En ce moment en pause, l’actrice s’occupe de quelques projets et passe le temps en cuisinant. « J’ai une famille. C’est ma vie », dit-elle. Un matin de rêve, c’est me lever à 6 heures, sortir promener les chiens, m’asseoir avec une tasse de thé et lire un livre de cuisine ». Famille et travail commencent toutefois à s’entremêler car ses deux enfants aînés Joe (son fils de 21 ans avec Sam Mendes) et Mia (sa fille de 23 ans avec Jim Threapleton) se sont tous deux lancés dans des carrières d’acteurs. Elle a aussi un jeune fils de 10 ans avec son mari, Edward Abel Smith. Kate a partagé les plateaux avec ses deux aînés dans I Am Ruth. Le téléfilm dramatique de 2021, qui avait été entièrement improvisé, met en scène une mère qui essaie désespérément de se reconnecter avec sa fille ado obsédée par les réseaux sociaux.
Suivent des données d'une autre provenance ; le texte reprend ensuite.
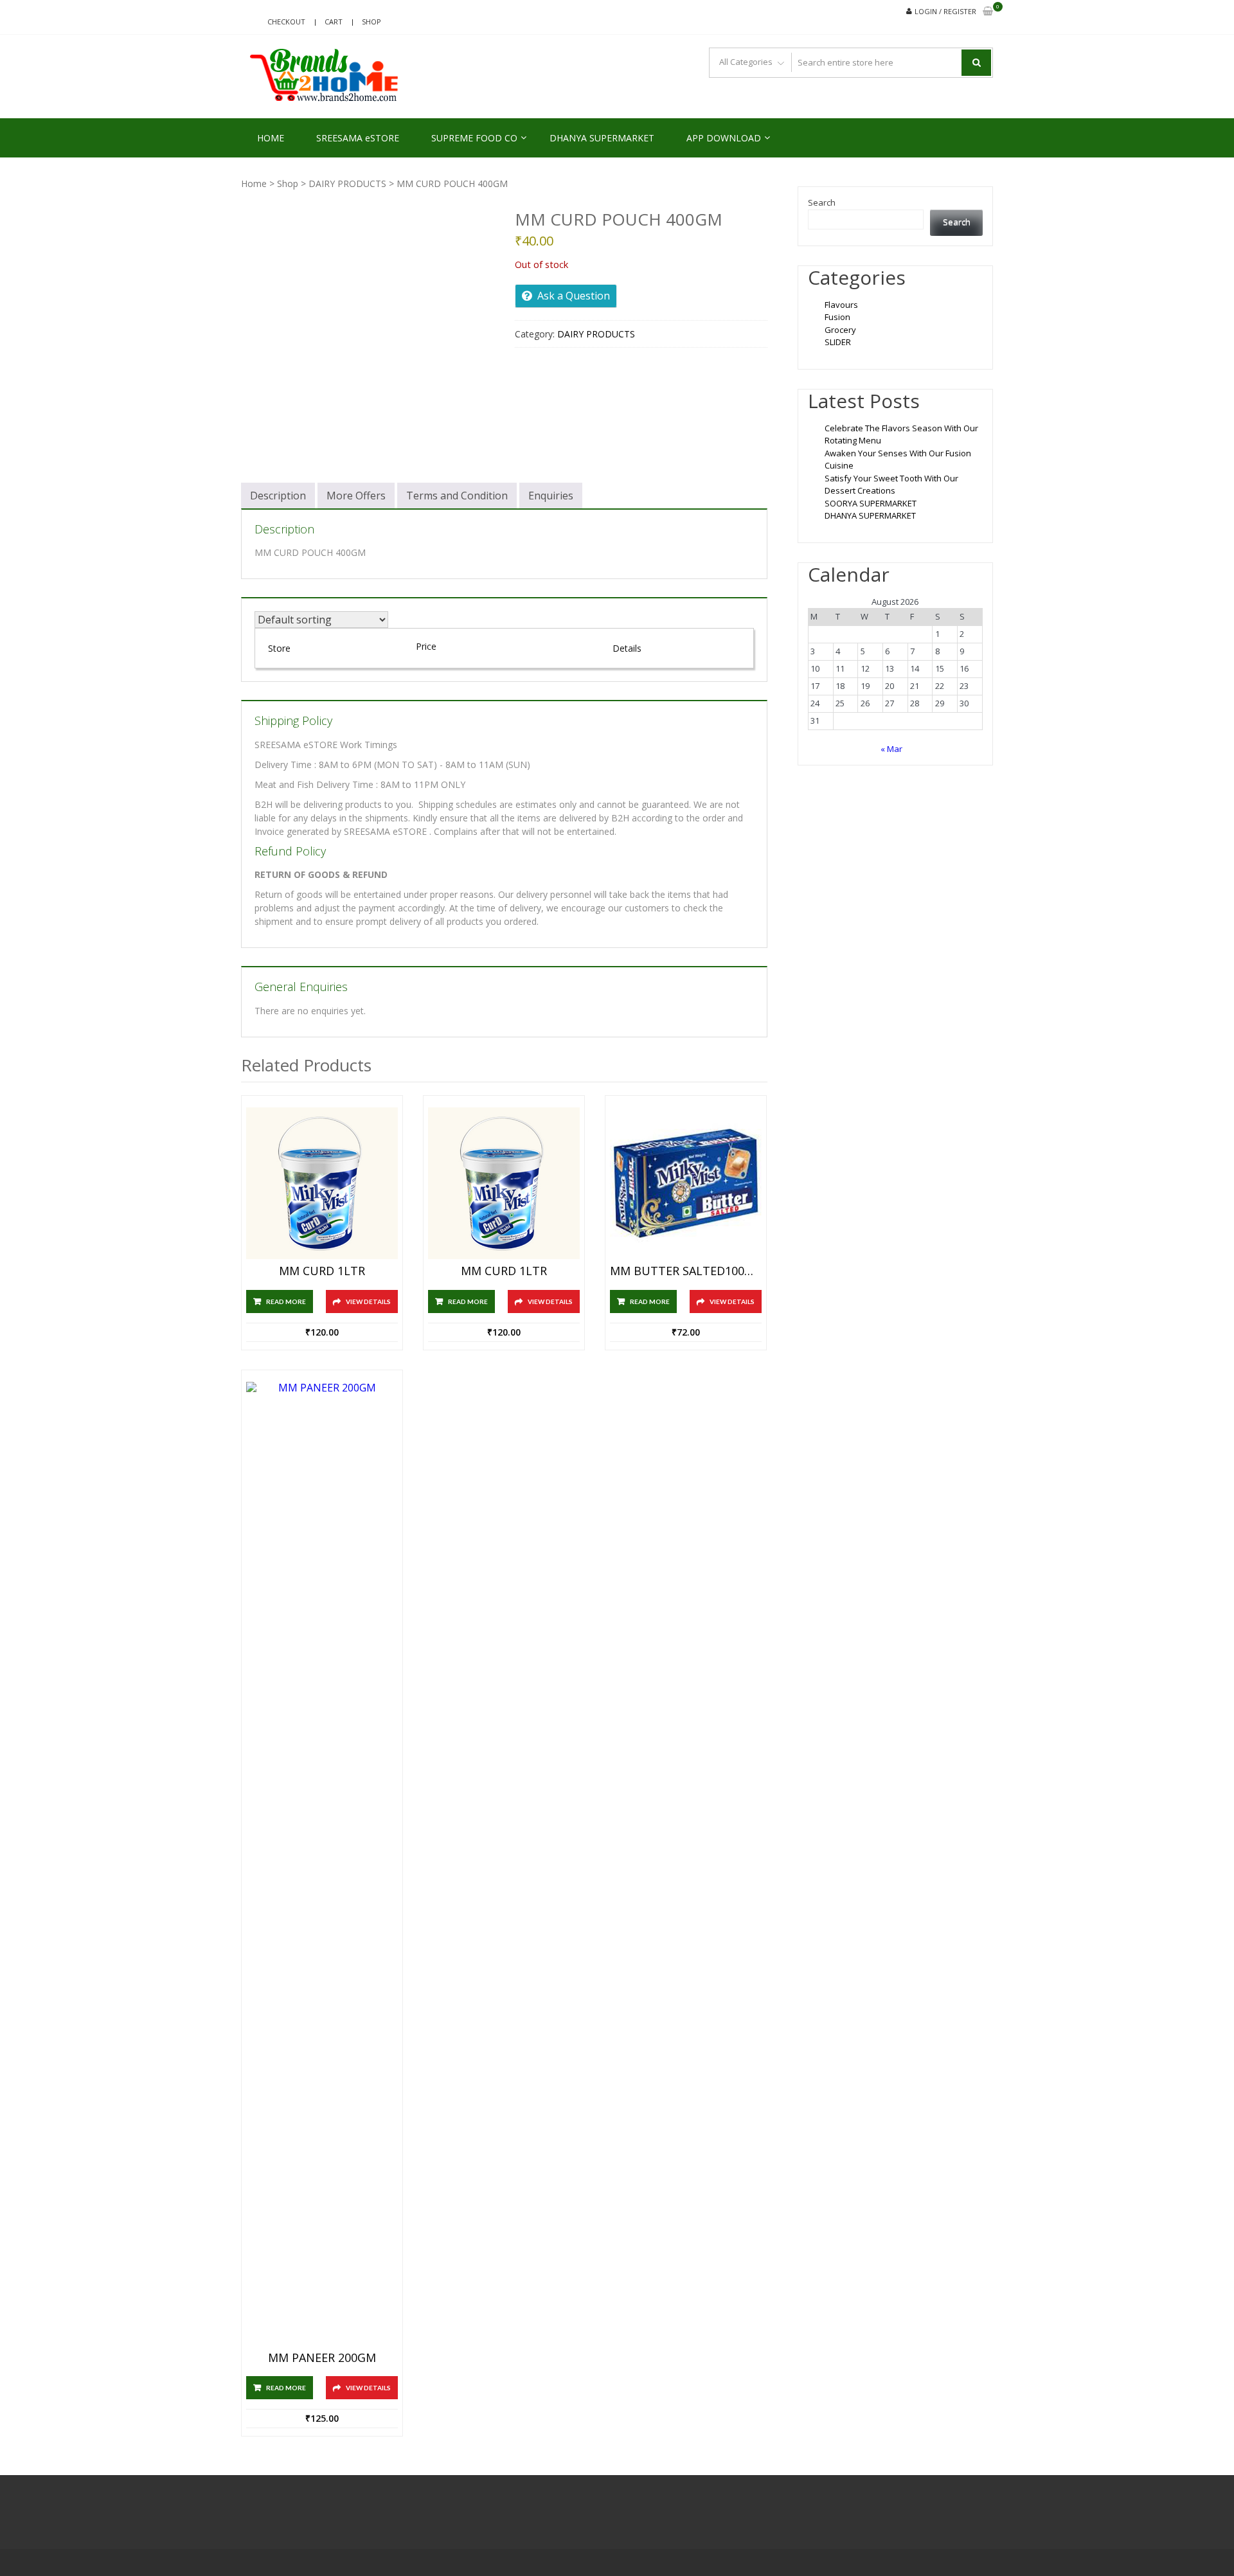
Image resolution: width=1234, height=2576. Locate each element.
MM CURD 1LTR (322, 1271)
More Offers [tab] (356, 495)
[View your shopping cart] (988, 12)
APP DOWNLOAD (723, 138)
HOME (270, 138)
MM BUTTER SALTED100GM (686, 1271)
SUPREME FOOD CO (474, 138)
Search (822, 202)
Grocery (840, 329)
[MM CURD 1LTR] (322, 1183)
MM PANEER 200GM (322, 2358)
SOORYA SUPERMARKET (871, 503)
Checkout (286, 21)
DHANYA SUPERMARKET (602, 138)
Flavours (841, 304)
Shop (371, 21)
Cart (334, 21)
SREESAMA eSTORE (357, 138)
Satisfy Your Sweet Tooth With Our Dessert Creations (891, 484)
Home (254, 183)
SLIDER (838, 342)
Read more (286, 1301)
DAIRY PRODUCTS (347, 183)
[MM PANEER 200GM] (322, 1864)
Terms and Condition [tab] (457, 495)
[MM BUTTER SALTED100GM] (686, 1183)
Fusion (837, 317)
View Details (368, 1301)
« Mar (891, 749)
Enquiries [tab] (550, 495)
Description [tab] (278, 495)
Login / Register (945, 11)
Mia y est phénoménale : « Heureusement, ils sont doués », reconnaît Kate. « Jouer à leurs côtés était naturel. Ce sont des enfants qui m’ont fait réciter [mes] répliques depuis qu’ils savent lire. Ils m’ont vue terrifiée auparavant. Ils ont vécu cela avec moi. »
« Lorsqu’un ADOLESCENT vit quelque chose de TRAUMATISANT, le parent pense automatiquement que c’est sa FAUTE »
Dans la vraie vie, aucun des trois n’est sur les réseaux sociaux (le compte @kate.winslet.official suivi par plus d’un million d’abonnés est « totalement faux »). Cela ne veut pas dire que les problèmes abordés dans la série ne sont pas actuels. « Le nombre de jeunes filles que j’ai vues passer par là, et qui m’en parlent », raconte Kate. Les gens l’abordent à propos de I Am Ruth, plus que tout autre film qu’elle a réalisé. « L’autre jour, une gardienne de parking a fondu en larmes en me voyant et m’a dit : “je suis Ruth”. Lorsqu’un adolescent vit quelque chose de traumatisant, le parent pense automatiquement que c’est sa faute. Une honte étrange s’installe, et quand cette honte entre en jeu, tu te fermes et n’en discutes pas. Je voulais raconter une histoire qui permette aux gens d’avoir une plateforme pour en parler. C’est cet aspect-là qui est bouleversant. »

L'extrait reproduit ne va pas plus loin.